*Requirement 1:* In the rows further down, reproduce verbatim every line from the one containing "Switch to the Hands" through the one containing "[x=1301, y=113]", inclusive.

*Source passage:*

— begin —

I'm parsing CoCo/R grammars in a utility to automate CoCo -> ANTLR translation. The core ANTLR grammar is:
rule '=' expression '.' ;
expression
: term ('|' term)*
-> ^( OR_EXPR term term* )
;
term
: (factor (factor)*)? ;
factor
: symbol
| '(' expression ')'
-> ^( GROUPED_EXPR expression )
| '[' expression']'
-> ^( OPTIONAL_EXPR expression)
| '{' expression '}'
-> ^( SEQUENCE_EXPR expression)
;
symbol
: IF_ACTION
| ID (ATTRIBUTES)?
| STRINGLITERAL
;
My problem is with constructions such as these:
CS = { ExternAliasDirective }
{ UsingDirective }
EOF .
CS results in an AST with a OR_EXPR node although no '|' character actually appears. I'm sure this is due to the definition of expression but I cannot see any other way to write the rules.

— end —

*Requirement 2:* Continue the post about converting CoCo/R grammars to ANTLR, starting after its last sentence.

*The data:*
— begin —

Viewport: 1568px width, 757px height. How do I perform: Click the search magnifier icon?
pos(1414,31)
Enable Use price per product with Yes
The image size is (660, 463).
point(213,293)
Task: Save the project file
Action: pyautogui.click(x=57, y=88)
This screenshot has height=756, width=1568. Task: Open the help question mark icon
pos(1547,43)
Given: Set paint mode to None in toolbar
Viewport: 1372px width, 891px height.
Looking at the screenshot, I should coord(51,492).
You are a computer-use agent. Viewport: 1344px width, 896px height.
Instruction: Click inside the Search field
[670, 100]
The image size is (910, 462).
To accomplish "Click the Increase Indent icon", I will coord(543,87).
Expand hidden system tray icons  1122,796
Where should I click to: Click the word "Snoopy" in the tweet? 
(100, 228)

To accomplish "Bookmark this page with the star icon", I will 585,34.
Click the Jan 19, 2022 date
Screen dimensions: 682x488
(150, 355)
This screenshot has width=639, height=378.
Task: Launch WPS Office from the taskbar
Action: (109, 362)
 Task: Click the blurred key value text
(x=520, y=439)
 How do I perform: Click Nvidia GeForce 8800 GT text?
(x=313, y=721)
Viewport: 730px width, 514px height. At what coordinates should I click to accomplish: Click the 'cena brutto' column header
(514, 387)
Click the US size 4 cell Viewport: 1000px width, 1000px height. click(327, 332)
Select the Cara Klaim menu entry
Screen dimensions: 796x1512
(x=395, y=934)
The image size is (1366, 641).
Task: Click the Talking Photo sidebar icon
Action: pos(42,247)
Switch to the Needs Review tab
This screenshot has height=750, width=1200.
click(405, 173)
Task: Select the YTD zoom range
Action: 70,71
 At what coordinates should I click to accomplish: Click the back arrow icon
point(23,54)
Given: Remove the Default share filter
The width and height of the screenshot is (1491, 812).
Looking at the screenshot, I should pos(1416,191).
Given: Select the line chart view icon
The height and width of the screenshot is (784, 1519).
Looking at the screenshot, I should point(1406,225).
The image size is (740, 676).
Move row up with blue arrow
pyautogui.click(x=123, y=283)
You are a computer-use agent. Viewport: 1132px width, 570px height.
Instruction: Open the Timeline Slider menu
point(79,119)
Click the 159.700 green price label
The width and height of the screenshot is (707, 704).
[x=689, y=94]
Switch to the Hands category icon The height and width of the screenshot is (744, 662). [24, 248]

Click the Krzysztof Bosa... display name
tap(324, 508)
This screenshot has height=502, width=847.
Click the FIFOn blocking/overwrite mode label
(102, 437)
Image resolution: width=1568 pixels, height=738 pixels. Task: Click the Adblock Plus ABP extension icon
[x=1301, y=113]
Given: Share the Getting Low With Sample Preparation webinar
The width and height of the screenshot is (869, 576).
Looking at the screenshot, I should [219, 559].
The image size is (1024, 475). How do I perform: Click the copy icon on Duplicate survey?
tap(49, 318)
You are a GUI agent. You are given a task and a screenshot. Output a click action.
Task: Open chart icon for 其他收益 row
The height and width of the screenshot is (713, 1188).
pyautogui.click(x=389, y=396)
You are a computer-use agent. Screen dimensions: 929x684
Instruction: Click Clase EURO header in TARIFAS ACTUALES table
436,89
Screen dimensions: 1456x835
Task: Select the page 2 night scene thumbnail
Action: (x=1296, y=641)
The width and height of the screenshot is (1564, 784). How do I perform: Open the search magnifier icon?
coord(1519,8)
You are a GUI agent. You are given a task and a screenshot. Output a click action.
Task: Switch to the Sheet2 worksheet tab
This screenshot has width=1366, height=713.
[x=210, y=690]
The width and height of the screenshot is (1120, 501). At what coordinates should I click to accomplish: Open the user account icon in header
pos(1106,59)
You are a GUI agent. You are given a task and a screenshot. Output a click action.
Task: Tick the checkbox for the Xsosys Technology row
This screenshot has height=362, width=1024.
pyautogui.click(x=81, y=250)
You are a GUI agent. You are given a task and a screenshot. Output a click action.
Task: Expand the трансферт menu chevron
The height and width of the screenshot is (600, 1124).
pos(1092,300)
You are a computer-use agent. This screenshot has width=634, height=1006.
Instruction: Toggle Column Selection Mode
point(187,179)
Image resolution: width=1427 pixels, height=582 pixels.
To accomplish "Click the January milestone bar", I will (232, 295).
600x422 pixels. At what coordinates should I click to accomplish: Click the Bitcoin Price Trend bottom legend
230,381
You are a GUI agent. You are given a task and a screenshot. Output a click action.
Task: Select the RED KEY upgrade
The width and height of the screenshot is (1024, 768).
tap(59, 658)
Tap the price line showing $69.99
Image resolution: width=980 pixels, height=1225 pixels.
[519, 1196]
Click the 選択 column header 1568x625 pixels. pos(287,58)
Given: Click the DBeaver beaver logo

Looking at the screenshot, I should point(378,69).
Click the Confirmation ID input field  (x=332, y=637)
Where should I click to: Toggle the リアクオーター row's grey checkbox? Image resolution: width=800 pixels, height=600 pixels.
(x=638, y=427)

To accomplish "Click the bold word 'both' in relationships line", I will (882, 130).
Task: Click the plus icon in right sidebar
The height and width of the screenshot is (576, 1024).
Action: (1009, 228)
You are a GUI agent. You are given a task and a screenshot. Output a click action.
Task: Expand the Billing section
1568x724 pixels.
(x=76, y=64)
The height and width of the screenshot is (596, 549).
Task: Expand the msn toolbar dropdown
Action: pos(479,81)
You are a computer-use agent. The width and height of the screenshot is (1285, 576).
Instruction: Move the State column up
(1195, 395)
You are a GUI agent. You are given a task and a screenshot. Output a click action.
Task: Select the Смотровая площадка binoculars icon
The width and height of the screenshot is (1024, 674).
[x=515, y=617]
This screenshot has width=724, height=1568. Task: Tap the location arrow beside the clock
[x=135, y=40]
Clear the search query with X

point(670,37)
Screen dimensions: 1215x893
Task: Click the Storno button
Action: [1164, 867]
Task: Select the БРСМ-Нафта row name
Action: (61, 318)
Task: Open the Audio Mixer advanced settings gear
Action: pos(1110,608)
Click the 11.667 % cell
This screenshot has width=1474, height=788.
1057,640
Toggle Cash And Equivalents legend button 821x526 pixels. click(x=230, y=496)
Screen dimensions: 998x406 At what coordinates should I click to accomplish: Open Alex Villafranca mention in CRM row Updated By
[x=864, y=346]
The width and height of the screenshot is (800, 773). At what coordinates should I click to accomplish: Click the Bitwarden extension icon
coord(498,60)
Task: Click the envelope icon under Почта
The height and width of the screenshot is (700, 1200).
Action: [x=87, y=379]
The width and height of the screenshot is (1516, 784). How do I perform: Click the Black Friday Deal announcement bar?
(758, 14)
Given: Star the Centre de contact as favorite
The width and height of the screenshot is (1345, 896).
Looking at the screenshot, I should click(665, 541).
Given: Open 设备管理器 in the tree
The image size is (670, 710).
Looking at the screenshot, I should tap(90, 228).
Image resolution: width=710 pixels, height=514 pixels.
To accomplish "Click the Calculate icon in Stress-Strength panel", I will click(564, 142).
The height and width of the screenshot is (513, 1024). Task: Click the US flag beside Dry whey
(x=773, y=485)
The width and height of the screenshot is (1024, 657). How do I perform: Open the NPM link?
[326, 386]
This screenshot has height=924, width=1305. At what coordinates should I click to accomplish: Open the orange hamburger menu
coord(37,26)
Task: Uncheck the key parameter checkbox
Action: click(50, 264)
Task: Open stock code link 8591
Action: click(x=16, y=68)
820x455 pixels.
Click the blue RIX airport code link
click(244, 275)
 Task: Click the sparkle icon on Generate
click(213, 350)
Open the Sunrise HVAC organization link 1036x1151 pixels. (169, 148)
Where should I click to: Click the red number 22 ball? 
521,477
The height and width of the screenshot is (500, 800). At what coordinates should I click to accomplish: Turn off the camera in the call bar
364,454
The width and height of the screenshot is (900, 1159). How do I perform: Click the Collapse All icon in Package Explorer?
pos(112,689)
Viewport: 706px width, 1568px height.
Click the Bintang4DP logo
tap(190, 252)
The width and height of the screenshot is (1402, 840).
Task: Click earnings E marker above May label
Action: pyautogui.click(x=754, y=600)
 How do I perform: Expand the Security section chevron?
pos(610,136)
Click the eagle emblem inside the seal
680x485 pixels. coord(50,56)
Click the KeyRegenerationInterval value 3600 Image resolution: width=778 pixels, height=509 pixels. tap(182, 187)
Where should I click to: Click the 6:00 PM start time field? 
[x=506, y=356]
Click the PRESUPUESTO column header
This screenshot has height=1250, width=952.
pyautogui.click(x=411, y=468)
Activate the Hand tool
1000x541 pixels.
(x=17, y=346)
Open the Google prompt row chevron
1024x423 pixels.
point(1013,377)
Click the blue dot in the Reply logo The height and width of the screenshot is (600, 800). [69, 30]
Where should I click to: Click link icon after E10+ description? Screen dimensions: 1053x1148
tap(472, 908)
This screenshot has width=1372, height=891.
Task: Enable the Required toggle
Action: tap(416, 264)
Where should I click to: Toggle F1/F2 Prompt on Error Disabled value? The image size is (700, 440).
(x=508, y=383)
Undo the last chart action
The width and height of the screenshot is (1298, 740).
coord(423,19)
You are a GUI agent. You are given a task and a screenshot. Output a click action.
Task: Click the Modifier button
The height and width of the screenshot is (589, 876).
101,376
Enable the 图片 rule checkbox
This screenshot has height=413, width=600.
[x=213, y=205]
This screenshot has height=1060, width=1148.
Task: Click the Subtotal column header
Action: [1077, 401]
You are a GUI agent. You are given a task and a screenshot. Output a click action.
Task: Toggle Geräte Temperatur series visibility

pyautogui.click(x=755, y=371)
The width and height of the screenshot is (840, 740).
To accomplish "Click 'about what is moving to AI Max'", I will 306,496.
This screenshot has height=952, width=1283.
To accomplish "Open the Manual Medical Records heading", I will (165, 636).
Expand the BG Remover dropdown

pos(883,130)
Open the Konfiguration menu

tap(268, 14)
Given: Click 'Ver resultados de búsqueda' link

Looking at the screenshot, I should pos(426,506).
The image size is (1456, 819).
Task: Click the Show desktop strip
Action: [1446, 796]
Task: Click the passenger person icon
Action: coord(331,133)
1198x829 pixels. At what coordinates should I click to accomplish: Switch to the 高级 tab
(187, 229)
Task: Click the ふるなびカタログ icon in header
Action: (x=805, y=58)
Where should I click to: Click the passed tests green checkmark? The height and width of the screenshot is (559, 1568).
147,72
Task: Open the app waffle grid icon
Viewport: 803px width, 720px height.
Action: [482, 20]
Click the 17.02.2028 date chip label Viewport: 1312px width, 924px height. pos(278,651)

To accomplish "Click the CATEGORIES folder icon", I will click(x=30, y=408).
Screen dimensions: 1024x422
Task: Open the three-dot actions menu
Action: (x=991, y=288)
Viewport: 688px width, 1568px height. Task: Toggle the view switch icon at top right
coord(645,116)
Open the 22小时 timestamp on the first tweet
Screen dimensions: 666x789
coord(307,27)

— end —

*Result 1:*
Switch to the Hands category icon The height and width of the screenshot is (744, 662). [24, 248]

Click the Krzysztof Bosa... display name
tap(324, 508)
This screenshot has height=502, width=847.
Click the FIFOn blocking/overwrite mode label
(102, 437)
Image resolution: width=1568 pixels, height=738 pixels. Task: Click the Adblock Plus ABP extension icon
[x=1301, y=113]

*Result 2:*
I did experiment with this to resolve the ambiguity.
// explicitly test for the presence of an '|' character
expression
@init { bool ored = false; }
: term {ored = (input.LT(1).Type == OR); } (OR term)*
-> {ored}? ^(OR_EXPR term term*)
-> ^(LIST term term*)
It works but the hack reinforces my conviction that something fundamental is wrong.
Any tips much appreciated.